Exact repetition of every record is required.

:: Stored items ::

■ ■ ■ ■

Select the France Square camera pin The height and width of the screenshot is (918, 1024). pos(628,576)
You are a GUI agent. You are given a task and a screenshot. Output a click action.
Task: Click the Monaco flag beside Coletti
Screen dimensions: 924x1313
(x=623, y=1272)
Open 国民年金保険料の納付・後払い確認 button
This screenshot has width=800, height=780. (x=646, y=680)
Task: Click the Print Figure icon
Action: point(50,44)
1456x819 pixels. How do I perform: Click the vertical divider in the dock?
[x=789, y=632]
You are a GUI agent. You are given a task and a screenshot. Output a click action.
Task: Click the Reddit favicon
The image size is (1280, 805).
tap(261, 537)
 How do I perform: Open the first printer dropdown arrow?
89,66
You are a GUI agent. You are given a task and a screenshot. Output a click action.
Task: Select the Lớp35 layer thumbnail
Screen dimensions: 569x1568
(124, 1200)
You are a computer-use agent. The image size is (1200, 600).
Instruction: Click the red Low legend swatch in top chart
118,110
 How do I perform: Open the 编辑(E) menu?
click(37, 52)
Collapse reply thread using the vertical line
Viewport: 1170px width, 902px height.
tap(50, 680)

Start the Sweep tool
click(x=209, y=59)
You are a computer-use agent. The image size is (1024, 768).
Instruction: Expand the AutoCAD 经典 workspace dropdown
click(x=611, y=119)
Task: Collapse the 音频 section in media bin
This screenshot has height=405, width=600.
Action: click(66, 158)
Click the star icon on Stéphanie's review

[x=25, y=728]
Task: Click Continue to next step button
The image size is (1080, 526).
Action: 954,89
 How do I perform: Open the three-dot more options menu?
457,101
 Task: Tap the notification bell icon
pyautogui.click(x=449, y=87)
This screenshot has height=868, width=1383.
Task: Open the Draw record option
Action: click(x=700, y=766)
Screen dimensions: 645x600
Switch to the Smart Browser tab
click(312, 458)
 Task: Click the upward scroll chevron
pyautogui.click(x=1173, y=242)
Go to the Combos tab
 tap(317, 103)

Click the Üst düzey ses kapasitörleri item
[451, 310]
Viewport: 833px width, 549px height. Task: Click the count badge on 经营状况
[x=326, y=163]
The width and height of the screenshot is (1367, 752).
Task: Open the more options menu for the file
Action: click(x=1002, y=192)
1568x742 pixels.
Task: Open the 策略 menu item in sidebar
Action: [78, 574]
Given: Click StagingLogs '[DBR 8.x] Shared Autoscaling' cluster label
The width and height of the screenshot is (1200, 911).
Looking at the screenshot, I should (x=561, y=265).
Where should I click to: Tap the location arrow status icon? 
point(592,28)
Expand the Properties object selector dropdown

■ ■ ■ ■

:: Expected answer ::
Select the France Square camera pin The height and width of the screenshot is (918, 1024). pos(628,576)
You are a GUI agent. You are given a task and a screenshot. Output a click action.
Task: Click the Monaco flag beside Coletti
Screen dimensions: 924x1313
(x=623, y=1272)
Open 国民年金保険料の納付・後払い確認 button
This screenshot has width=800, height=780. (x=646, y=680)
Task: Click the Print Figure icon
Action: point(50,44)
1456x819 pixels. How do I perform: Click the vertical divider in the dock?
[x=789, y=632]
You are a GUI agent. You are given a task and a screenshot. Output a click action.
Task: Click the Reddit favicon
The image size is (1280, 805).
tap(261, 537)
 How do I perform: Open the first printer dropdown arrow?
89,66
You are a GUI agent. You are given a task and a screenshot. Output a click action.
Task: Select the Lớp35 layer thumbnail
Screen dimensions: 569x1568
(124, 1200)
You are a computer-use agent. The image size is (1200, 600).
Instruction: Click the red Low legend swatch in top chart
118,110
 How do I perform: Open the 编辑(E) menu?
click(37, 52)
Collapse reply thread using the vertical line
Viewport: 1170px width, 902px height.
tap(50, 680)

Start the Sweep tool
click(x=209, y=59)
You are a computer-use agent. The image size is (1024, 768).
Instruction: Expand the AutoCAD 经典 workspace dropdown
click(x=611, y=119)
Task: Collapse the 音频 section in media bin
This screenshot has height=405, width=600.
Action: click(66, 158)
Click the star icon on Stéphanie's review

[x=25, y=728]
Task: Click Continue to next step button
The image size is (1080, 526).
Action: 954,89
 How do I perform: Open the three-dot more options menu?
457,101
 Task: Tap the notification bell icon
pyautogui.click(x=449, y=87)
This screenshot has height=868, width=1383.
Task: Open the Draw record option
Action: click(x=700, y=766)
Screen dimensions: 645x600
Switch to the Smart Browser tab
click(312, 458)
 Task: Click the upward scroll chevron
pyautogui.click(x=1173, y=242)
Go to the Combos tab
 tap(317, 103)

Click the Üst düzey ses kapasitörleri item
[451, 310]
Viewport: 833px width, 549px height. Task: Click the count badge on 经营状况
[x=326, y=163]
The width and height of the screenshot is (1367, 752).
Task: Open the more options menu for the file
Action: click(x=1002, y=192)
1568x742 pixels.
Task: Open the 策略 menu item in sidebar
Action: [78, 574]
Given: Click StagingLogs '[DBR 8.x] Shared Autoscaling' cluster label
The width and height of the screenshot is (1200, 911).
Looking at the screenshot, I should (x=561, y=265).
Where should I click to: Tap the location arrow status icon? 
point(592,28)
Expand the Properties object selector dropdown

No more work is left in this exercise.